→ **To do**: The required result is an exact copy of every line from the one with "This screenshot has width=1024, height=627." through the last line below, with the pictures left out.
(Source material Opens)
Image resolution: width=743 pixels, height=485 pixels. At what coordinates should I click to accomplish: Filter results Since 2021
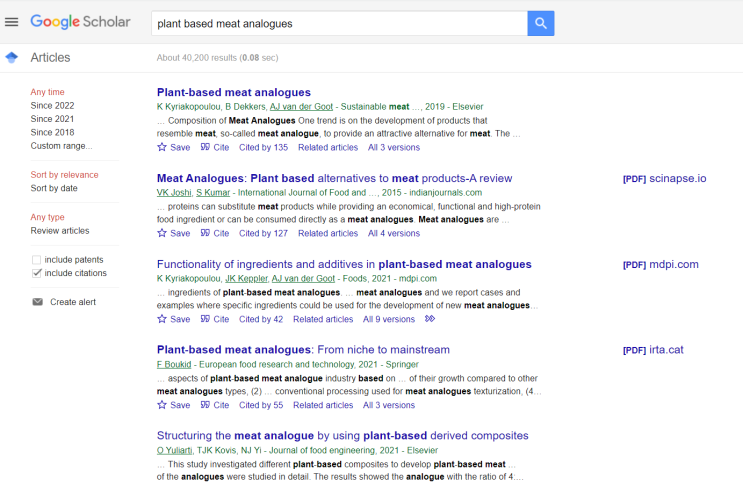tap(52, 119)
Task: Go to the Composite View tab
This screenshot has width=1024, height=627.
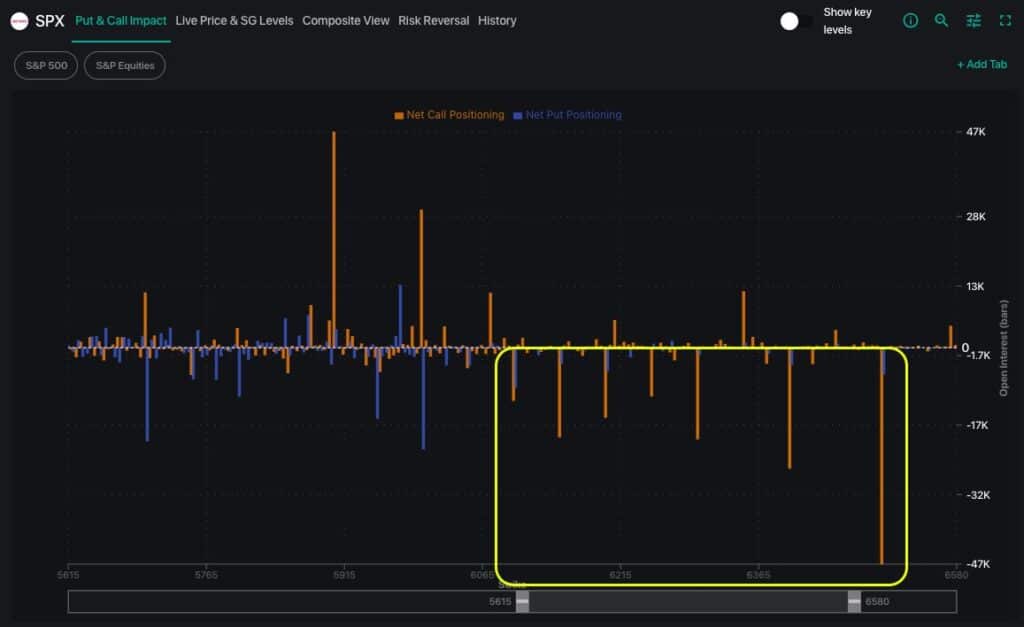Action: tap(346, 21)
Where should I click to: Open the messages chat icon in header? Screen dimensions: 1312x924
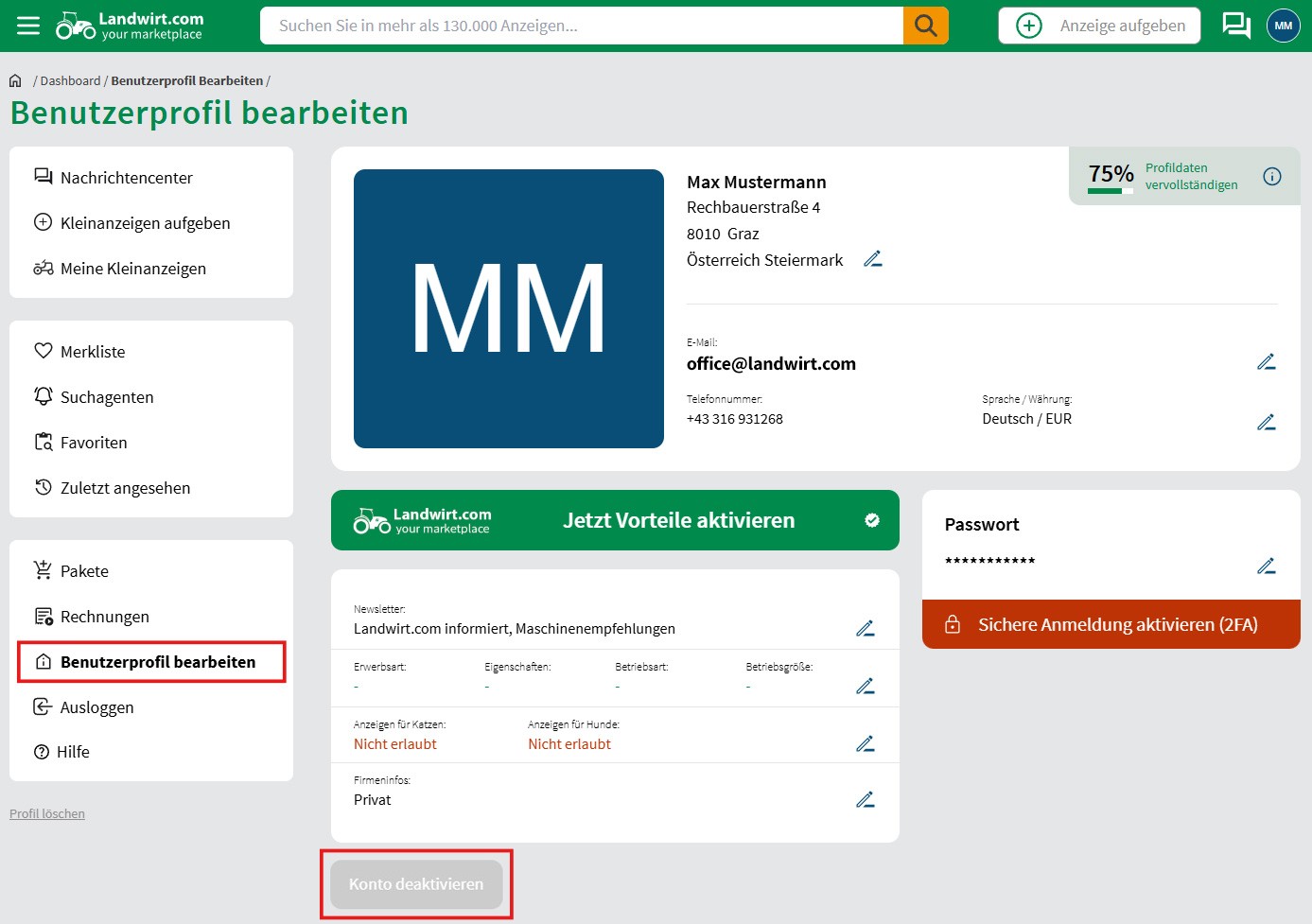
(Source material Closes)
→ **Task result**:
This screenshot has width=1024, height=627.
Action: tap(346, 21)
Where should I click to: Open the messages chat icon in header? Screen dimensions: 1312x924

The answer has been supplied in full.